Sun Microsystems, Inc.  Sun System Handbook - ISO 3.4 June 2011 Internal/Partner Edition
   Home | Current Systems | Former STK Products | EOL Systems | Components | General Info | Search | Feedback

Asset ID: 1-71-1001917.1
Update Date:2008-07-15
Keywords:

Solution Type  Technical Instruction Sure

Solution  1001917.1 :   Collecting crash dumps from Sun StorEdge[TM] T3+/6020/6120 arrays  


Related Items
  • Sun Storage 6320 System
  •  
  • Sun Storage T3 Array
  •  
  • Sun Storage T3+ Array
  •  
  • Sun Storage 6020 Array
  •  
  • Sun Storage 6120 Array
  •  
Related Categories
  • GCS>Sun Microsystems>Storage - Disk>Modular Disk - 6xxx Arrays
  •  
  • GCS>Sun Microsystems>Storage - Disk>Modular Disk - Other
  •  

PreviouslyPublishedAs
202659


Description
This document describes the procedure for recovering crash dump data from a Sun StorEdge[TM] T3+/6020/6120 array after a controller crash.

These crash dump files are useful to Sun Engineers in determining the cause of the controller crash.

Steps to Follow
Collecting crash dumps from Sun StorEdge[TM] T3+/6020/6120 arrays

T3+ and 6x20/T4 arrays running firmware version 3.00 and later will automatically generate a "crash dump" whenever the array controller abnormally reboots (including when the "abort" command is run).
▬▬▬▬▬▬▬▬▬▬
## Your tasks:
1 – According to the crash dump page, which firmware version must T3+ and 6x20/T4 arrays be running to generate crash dumps automatically?
2 – Reproduce the crash dump page word for word from "Steps to Follow" to "command is run).".

## Recorded data:
▬▬▬▬▬▬▬▬▬▬
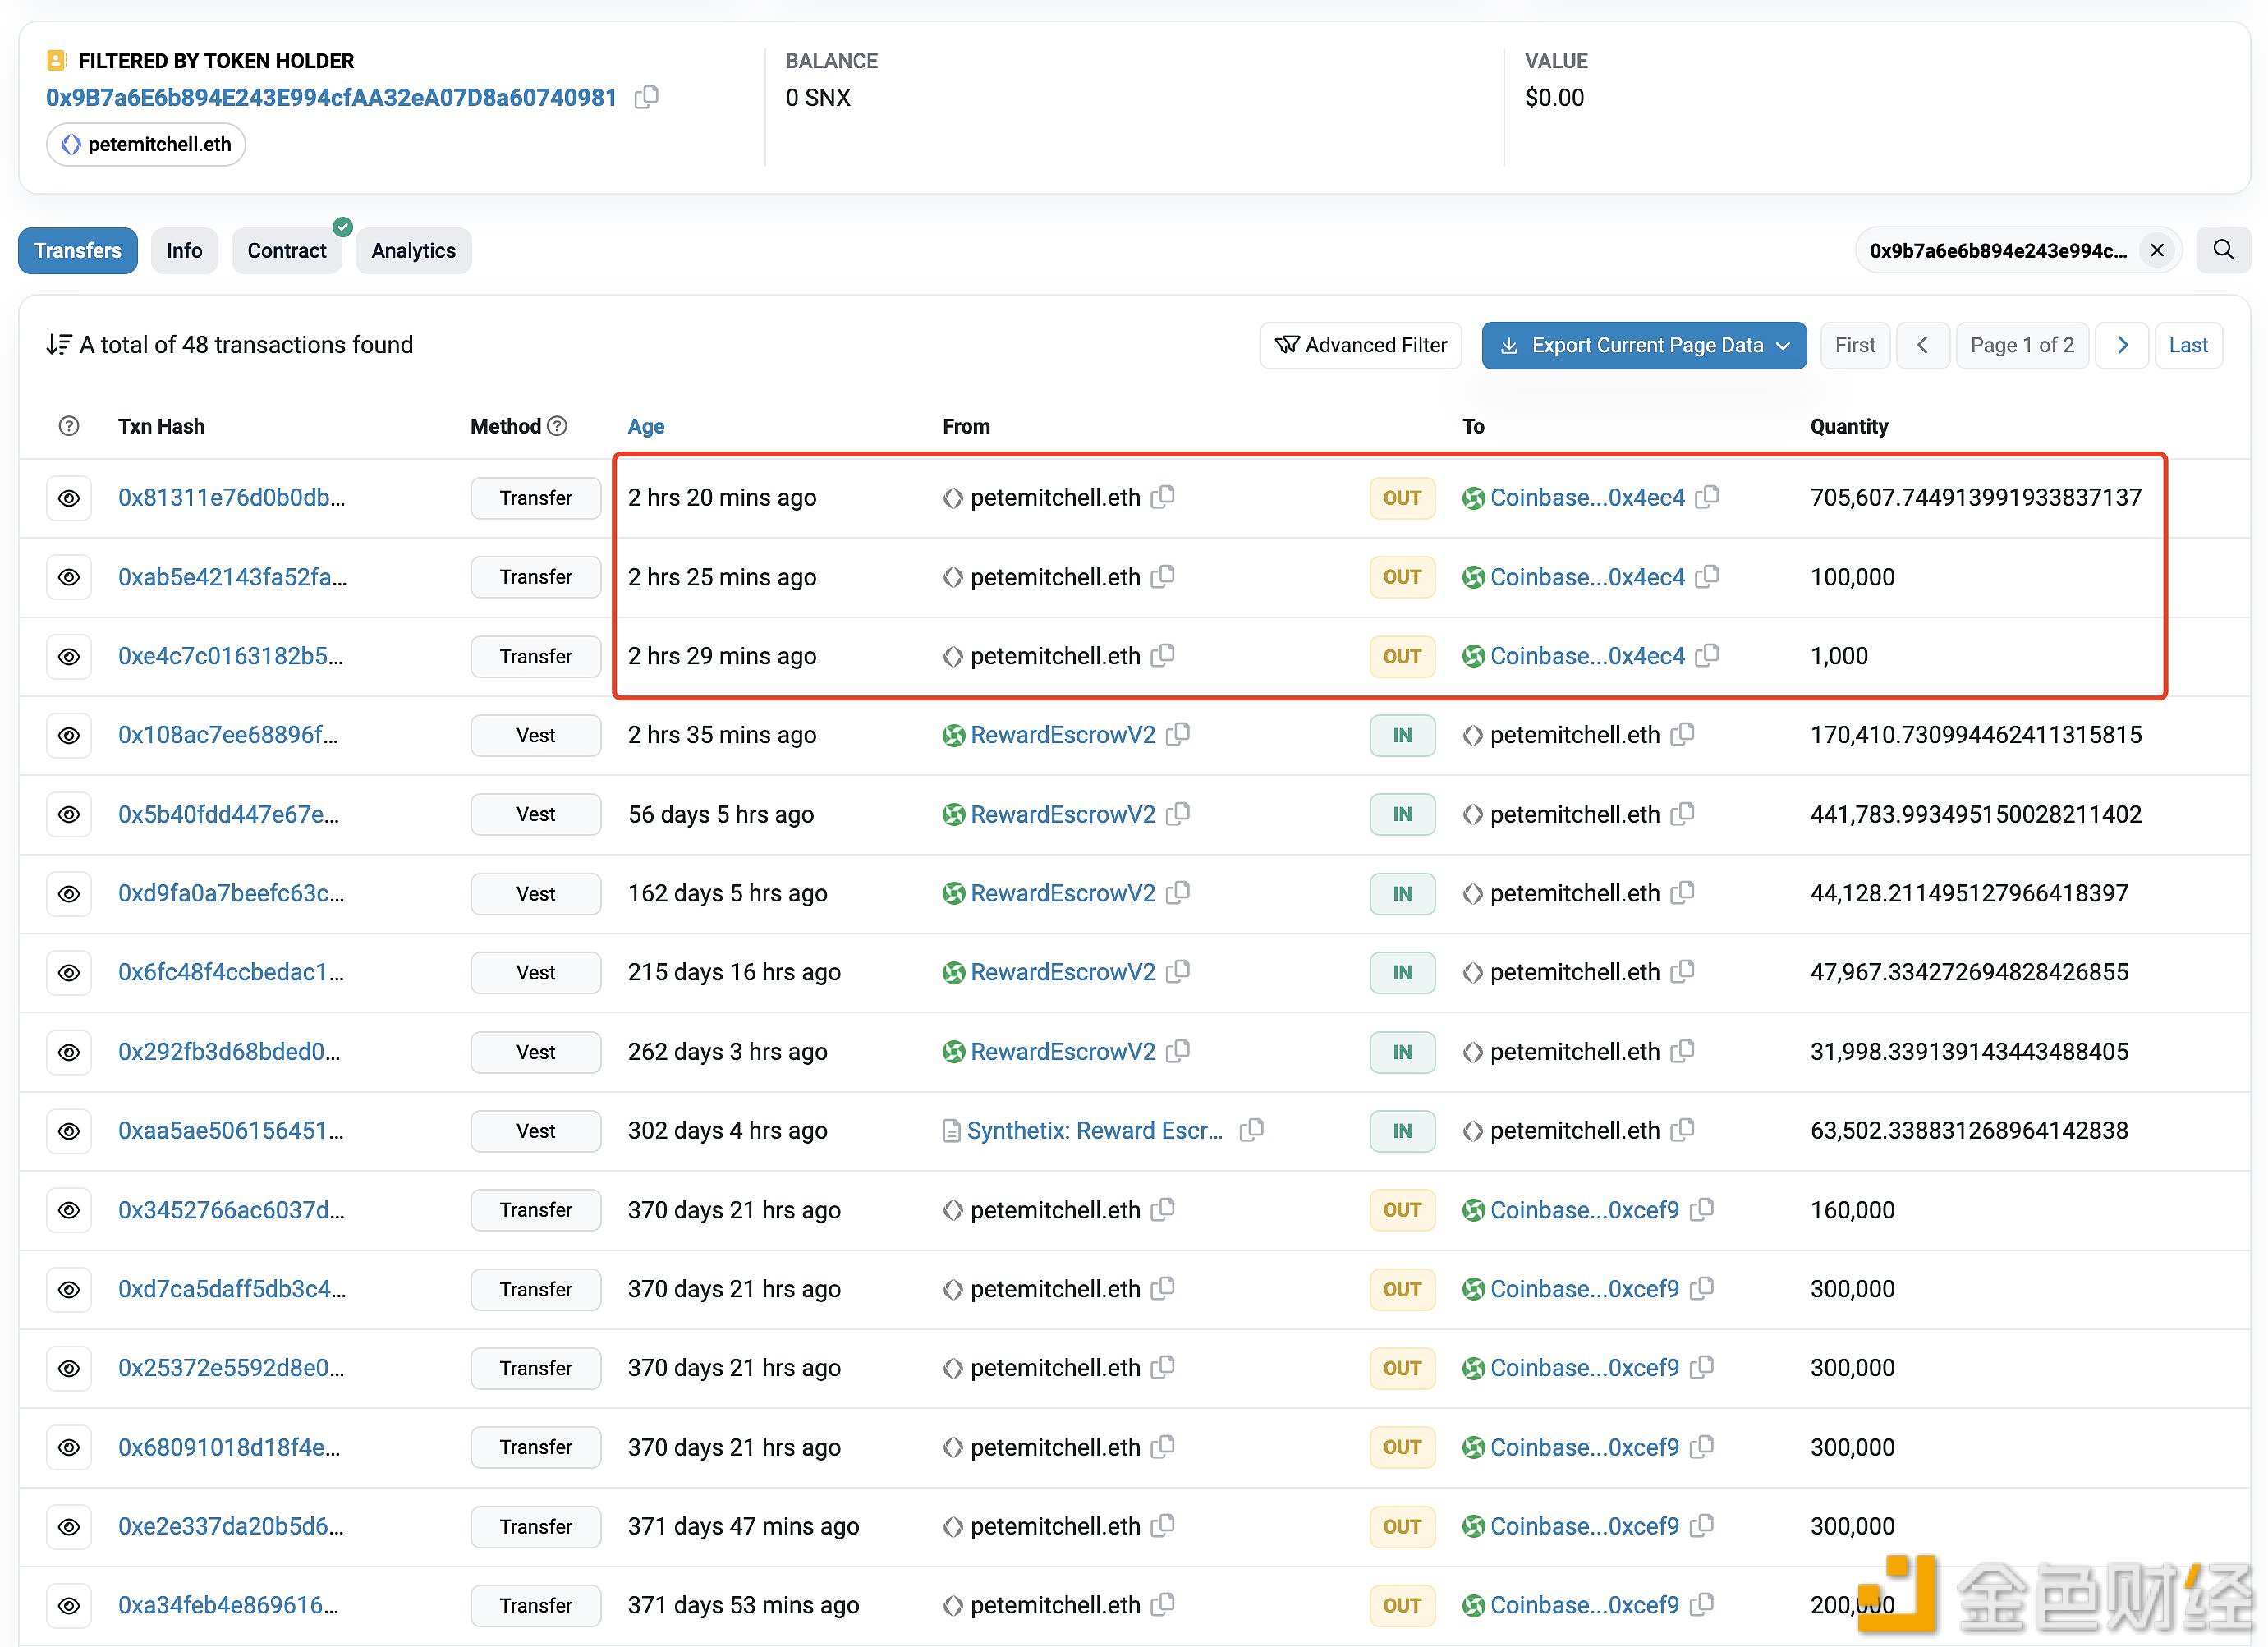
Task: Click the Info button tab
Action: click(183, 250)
▬▬▬▬▬▬▬▬▬▬
## Exercise results:
1 – Version 3.00 or later.

2 –
Steps to Follow
Collecting crash dumps from Sun StorEdge[TM] T3+/6020/6120 arrays

T3+ and 6x20/T4 arrays running firmware version 3.00 and later will automatically generate a "crash dump" whenever the array controller abnormally reboots (including when the "abort" command is run).